Helmut era riuscito, negli anni, ad aggraziarsi una buona parte di consensi dall'alta borghesia londinese, non solo grazie al padre di Casey, ma dopo la sua morte, anche col solo sudore della sua perseveranza, distinguendosi da suo padre, e per questo solidificare una perfetta reputazione.

Ogni suo sbuffo si alternava al saltello capriccioso di un riccio sulla fronte. Ci fosse stato, almeno, qualcuno tra quei puritani che l'avesse conosciuta sin da bambina ... Girò un attimo gli occhi e trasalì, riconoscendo un anziano signore dal portamento magro, i capelli canuti e l'aspetto distinto, che, con grazia, si sorbiva le ramanzine della moglie su un bicchiere di troppo che stava bevendo. Casey scattò, quasi, in piedi e chiedendo scusa alle due signore si allontanò.

"Harry, non ti fa bene bere così tanto champagne ..."

"Suvvia, cara, è solo il secondo bicchiere ..."

"Appunto!" lo zittì la moglie, abbassando di poco la voce e guardandosi attorno, sperando di non attirare l'attenzione.

Casey desiderò far sentire loro la propria presenza, ma davanti alla simpatica discussione coniugale rimase rispettosamente da parte a contemplare quell'austera coppia dai sani valori morali.

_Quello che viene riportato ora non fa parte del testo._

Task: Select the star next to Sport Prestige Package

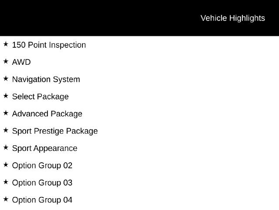Action: click(6, 130)
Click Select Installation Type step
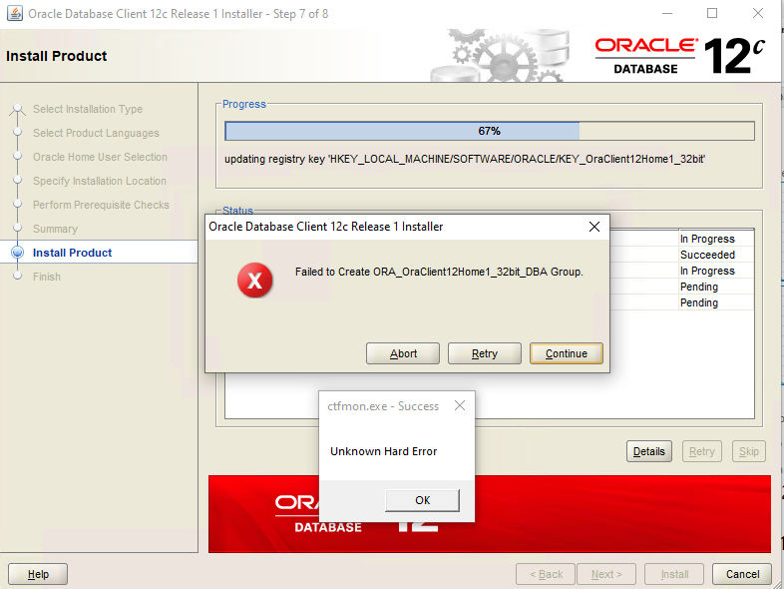This screenshot has width=784, height=589. point(88,109)
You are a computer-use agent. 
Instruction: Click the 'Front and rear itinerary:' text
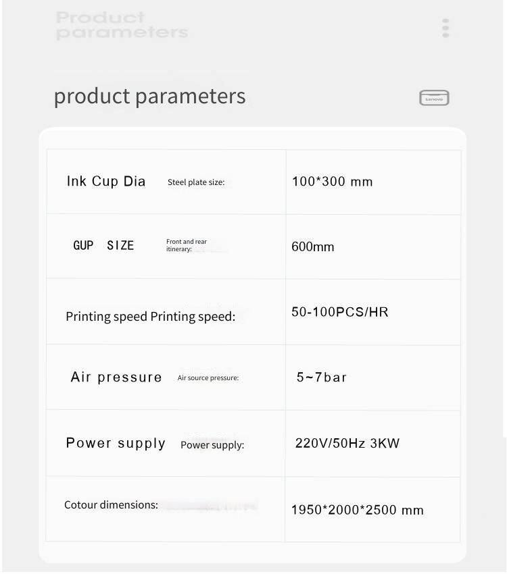187,245
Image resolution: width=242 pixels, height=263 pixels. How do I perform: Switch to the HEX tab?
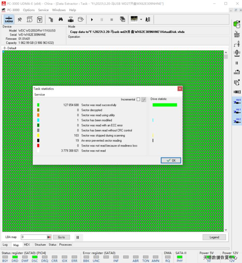click(x=27, y=245)
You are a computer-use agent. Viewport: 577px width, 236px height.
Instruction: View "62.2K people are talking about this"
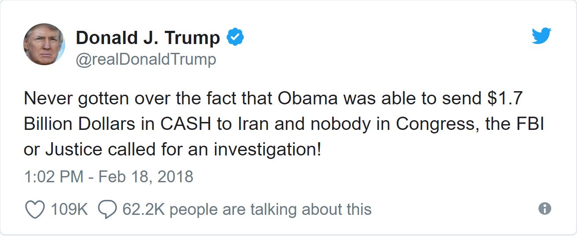pyautogui.click(x=247, y=209)
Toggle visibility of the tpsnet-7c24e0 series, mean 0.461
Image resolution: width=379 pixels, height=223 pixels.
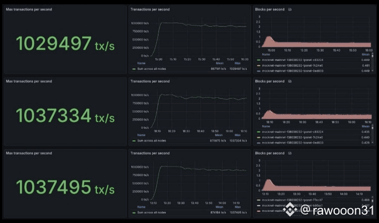pos(293,65)
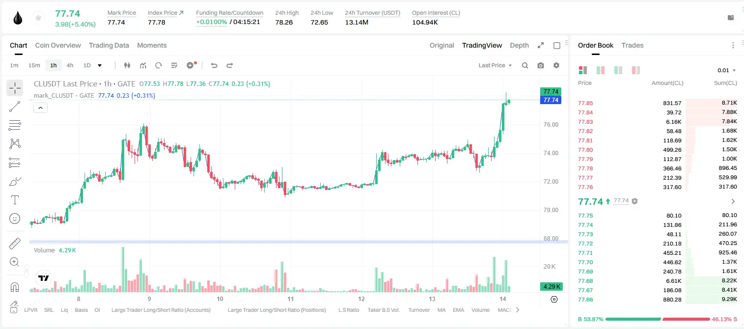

Harry Butler era stato uno stimato collega di Edward Bailey, di cui prediligeva lo zelo che impiegava nella razionalità di far valere le leggi, ponendo sempre un occhio di attento riguardo su chi intuiva l'innocenza. Lui e sua moglie l'avevano vista crescere. Emma Butler si era, praticamente, occupata di lei dopo la morte di sua madre. La natura non aveva concesso loro la gioia di concepire dei figli ed Emma aveva preso a cuore quella bambina dai riccioli rossi e dal broncio sempre triste che si trascinava dietro, insieme alla bambola preferita della mamma.

Era stato sir Butler a svolgere tutte le formalità legali riguardanti il suo mantenimento; a sorvegliare le clausole della sua eredità e ad approvare la scelta di Bailey nel nominare Owen suo tutore. Tuttavia, i Butler non conoscevano le intenzioni di Collins.

Casey pose lievemente una mano sulla spalla della donna bassa e curvilinea, dalla chioma argentata e ben raccolta sul capo. "Zia Emma!"

La donna trasalì, riconoscendo il tono fanciullesco che tanto le aveva fatto sciogliere il cuore sin dai primi anni che ne udì la voce. Si voltò con occhi che le brillarono.